Dyson Logos, rpg blogger and fellow guild member, has been busy over the last few weeks.  He took it upon himself to create a random mapping system that will use at least 100 geomorphs that he has created.  He's currently taking a break after six weeks and 36-40 maps.  You can see his work at http://rpgcharacters.wordpress.com/ (as this thread gets older, go to the December 12, 2009 entry and work back from there).

Not only is the sheer volume of work amazing, but also what the community has done with it.  Another blogger, Reverend Keith, took Dyson's work and photoshopped up this megadungeon level:  http://i7.photobucket.com/albums/y27...rphDungeon.jpg.  

Rob Lang of the Free RPG Blog has gone one step further, he's created a webpage that takes Dyson's individual geomorphs and randomly creates maps out of it.  You can find it at: http://www.chomisis.net/dyson/  Just change the numbers at the top to generate a new map.  (He's currently using 30 of Dyson's tiles, I hope he updates the page to use all 36.)
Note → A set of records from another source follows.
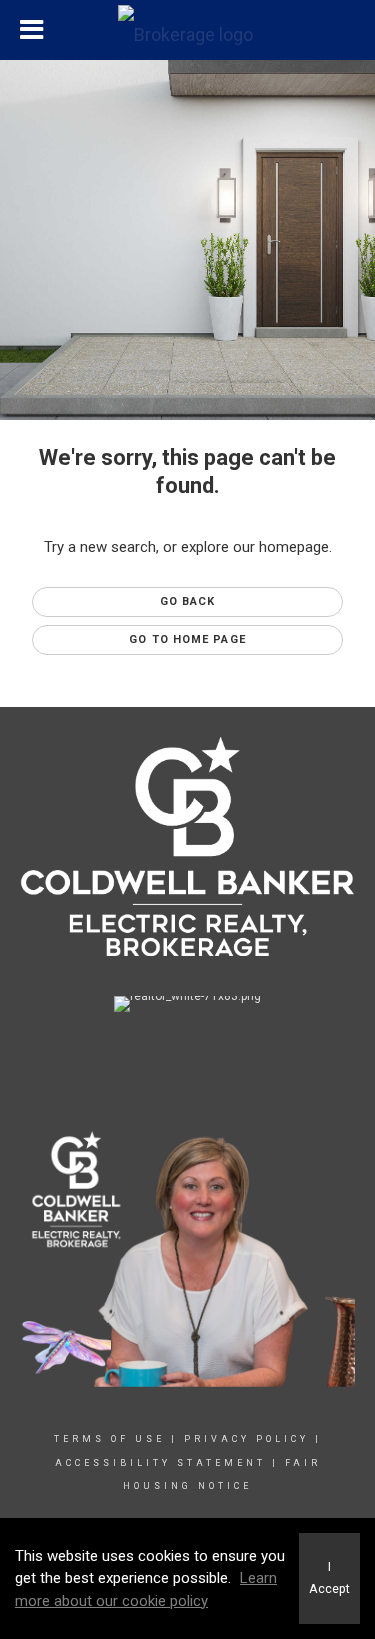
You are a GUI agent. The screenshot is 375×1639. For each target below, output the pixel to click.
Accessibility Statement (160, 1463)
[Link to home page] (188, 30)
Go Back (188, 601)
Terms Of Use (109, 1439)
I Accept (329, 1578)
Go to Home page (187, 639)
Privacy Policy (246, 1439)
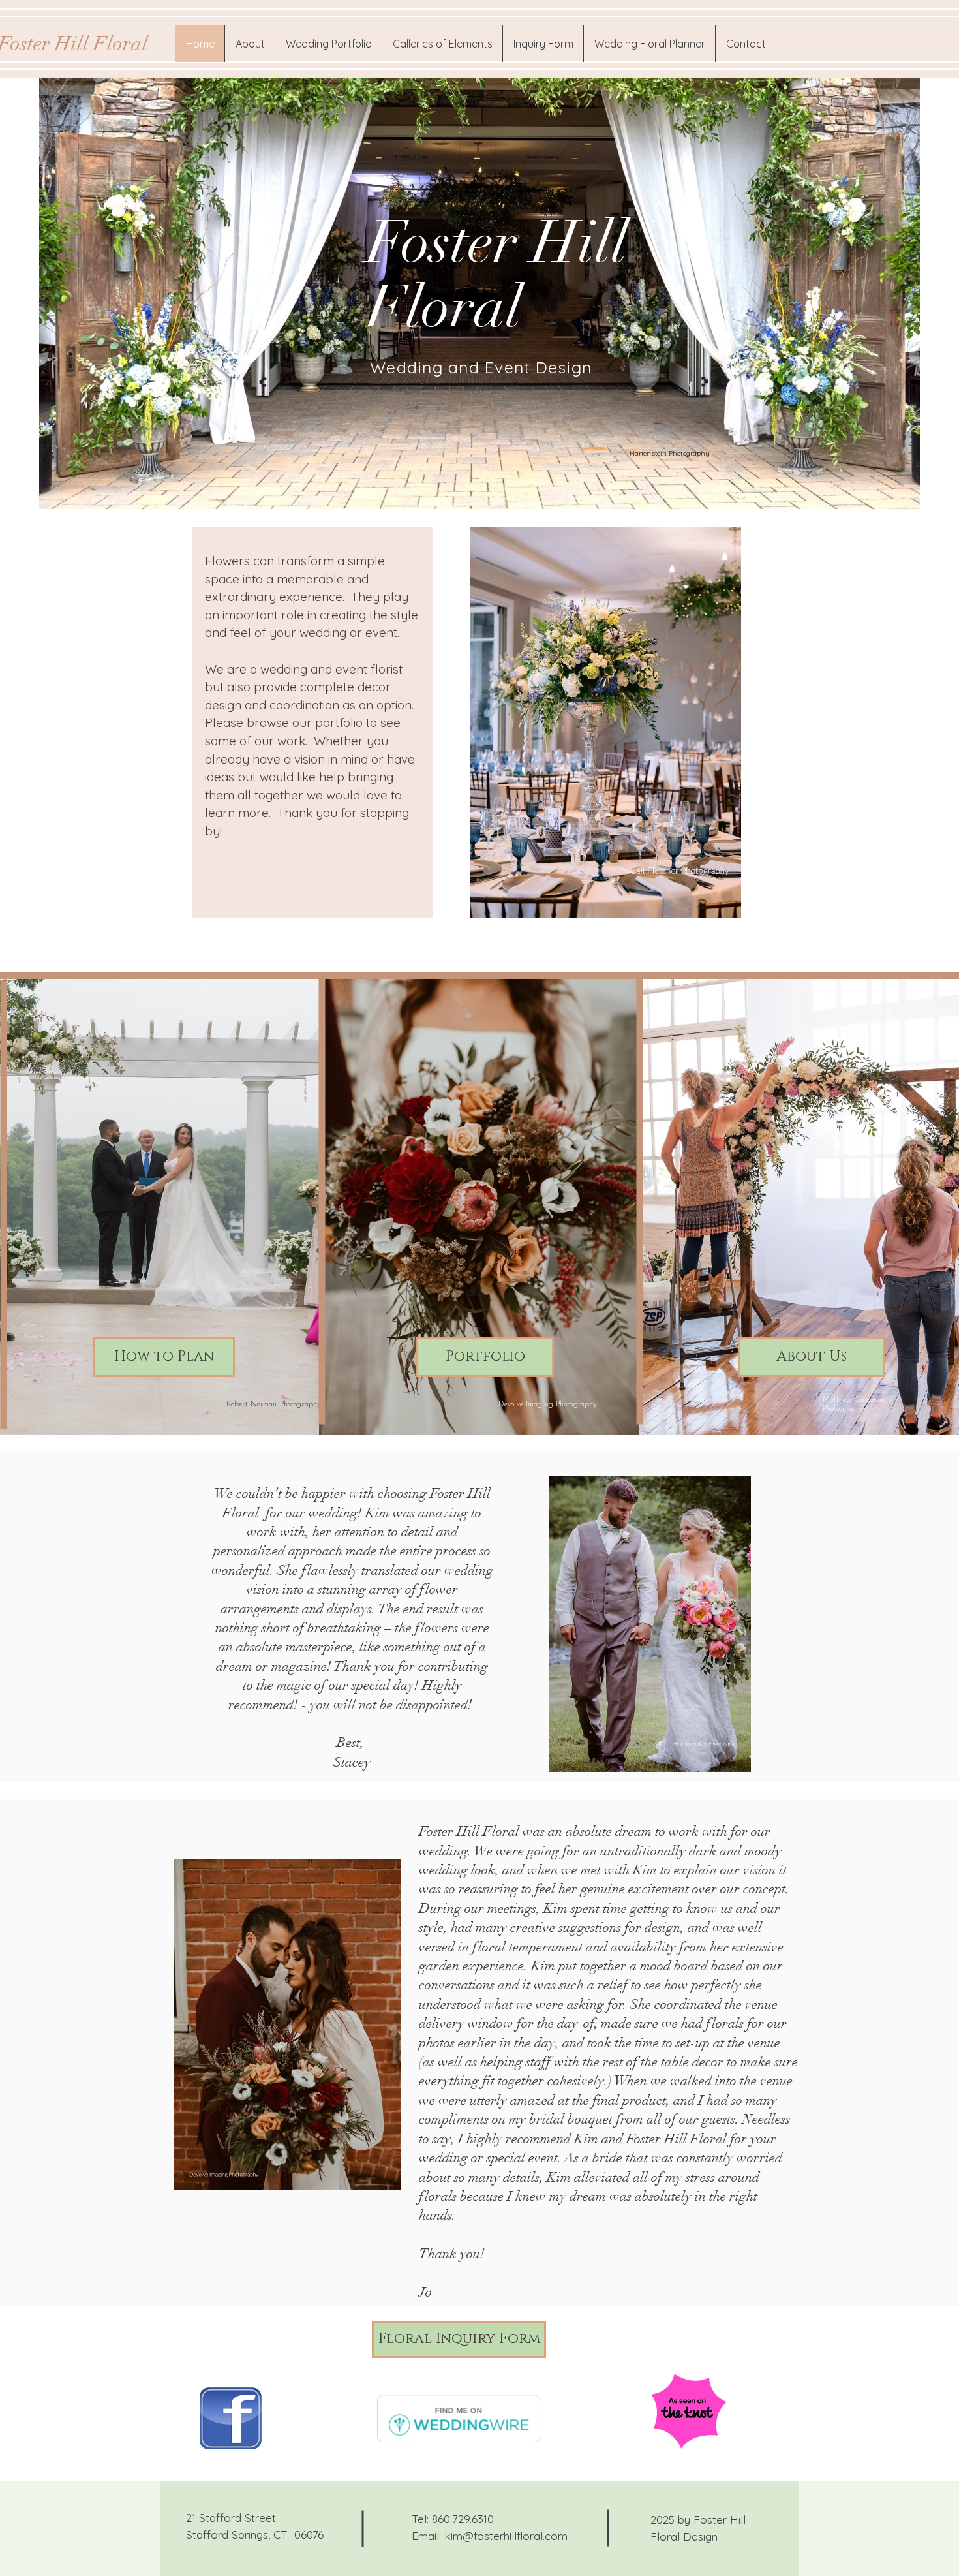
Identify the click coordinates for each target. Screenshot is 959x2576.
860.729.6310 (463, 2519)
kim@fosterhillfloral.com (506, 2536)
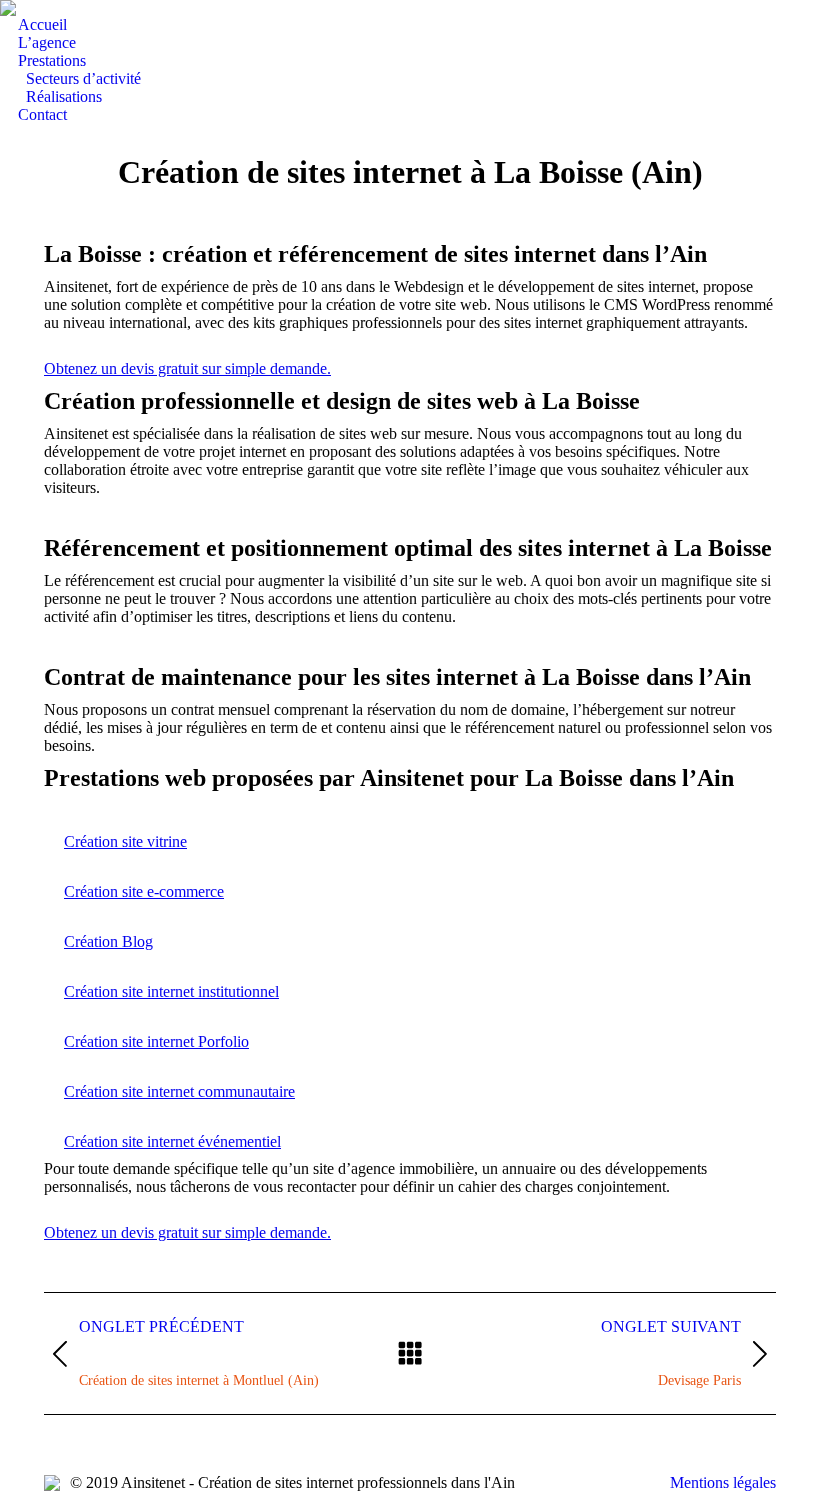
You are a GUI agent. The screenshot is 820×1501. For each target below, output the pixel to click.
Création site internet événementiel (172, 1141)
Way to go Dyson and I look forward to seeing the project when all the tiles are complete.

----------


## thebax2k

As of 7/23/10, Dyson is taking another break after reaching more than 80 different geomorphs.  Leaf of DizzyDragon.net has taken Dyon's geomorphs and created another dungeon generator based on them at http://dizzydragon.net/MapGen/  The generator can create maps up to a maximum width of 12 geomorphs and a height of 9 geomorphs, so quick creation of even megadungeon levels is possible.

----------


## mearrin69

Pretty cool stuff. I somehow missed seeing this before. I like the sketchy/hatchy style of these.
M

----------


## ravells

very cool indeed!

----------